Hand colored lithograph of John Wesley preaching on his father’s grave in the church yard at Epworth in 1742. Currier and Ives artwork. Library of Congress.

“John Wesley and Karl Marx, unmistakably, are the two most influential characters of all modern history,” wrote social historian Dr. J. Wesley Bready (1887-1953) in his colorful and intriguing assessment of the ramifications of the theological and spiritual revival in Wesley-era England. Most recently, Regent College republished Bready’s England Before and After Wesley: The Evangelical Revival and Social Reform, originally published in 1938. 

Wesley’s “vital religion” was far more transformative – both individually and societally – than what Marx would have dismissed as the “opiate of the people.” Wesley and his followers addressed issues such as prison reform, education, poverty, health care, human slavery, orphanages, literacy, animal cruelty, and chronic alcoholism. What follows are a few of our favorite excerpts from Bready’s book. –Good News

Passion to be used by God: “Wesley’s supreme purpose was to make men vitally conscious of God. He therefore had no desire to dictate the intellectual niceties associated with the divine work of redemption; rather was he actuated by an impelling passion to be used of God, as a humble but active instrument, in the work of redemption. With prophetic insight he recognized the insidious demons which were luring millions of his countrymen into the tangled labyrinths of moral corruption and spiritual death – and challenging the sway of those demons, he set about to release the victims from their woeful plight. He saw the ecclesiastical machinery of his generation rusty and clogged with dust; he chafed to cleanse it and set it in motion, for the redemption of the general populace. His purpose was not to formulate a new theology or a new theory of Church or State, but to touch dead bones with the breath of spiritual power, and make them live; to release the winds of heaven, that they might blow upon the ashy embers of religion and kindle a purging, illuminating fire of righteousness and truth. He would substitute for the bondage of sin, the liberty, individual and social, of men new-born after the similitude of Christ. He would revive creative, life-giving Faith.”

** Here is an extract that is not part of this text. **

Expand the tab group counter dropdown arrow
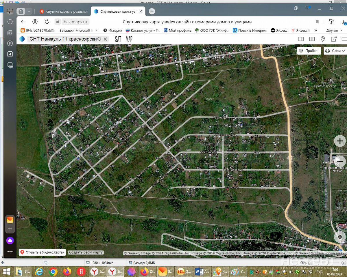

Attacking the Revival: “During the first two or three decades of the Revival the ugly, riotous interference of mobs was more or less continuous. On innumerable occasions, the meetings of the Wesleys, Whitefield, and many itinerant preachers were attacked by drunken, brawling rabbles armed with such formidable means of assault as clubs, whips, clods, bricks, staves, stones, stink-bombs, wildfire, and rotten eggs. Sometimes they procured a bull and drove him into the midst of an open air congregation; sometimes they contented themselves by performing with bells, horns, drums, pans and such like, to deaden the preacher’s voice. Frequently, when goaded by a violent leader, they resorted to every available means of attack; and not infrequently they expended their fury in burning or tearing down the houses, and destroying or stealing the furniture and possessions, of the Revival’s followers.”

Amazing grace: “Wesley, the Evangelist, was a man possessed of amazing grace. Never did he lose his temper; and always was he prepared to endure a blow, if the dealing of it would relieve the hysteria of his assailant. Repeatedly, when struck by a stone or cudgel, he quietly wiped away the blood and went on preaching without so much as a frown on his face. He loved his enemies; and do what they would, they could not make him discourteous or angry. … In danger, Wesley had taught his followers to think of the Christ before Pilate, of the Son of God before a raging, crucifying mob. Thus it was, that Wesley’s serenity first broke, and later won, the heart of many a mob-leader and ruthless enemy – thus it was, too, that many a one-time brute came to be transformed into a gentle, saintly class-leader and understanding shepherd of souls.”    

J. Wesley Bready Ph.D. was a noted sociologist, lecturer, and scholar. These excerpts are from his book Before and After Wesley: The Evangelical Revival and Social Reform (the original edition was published in 1938).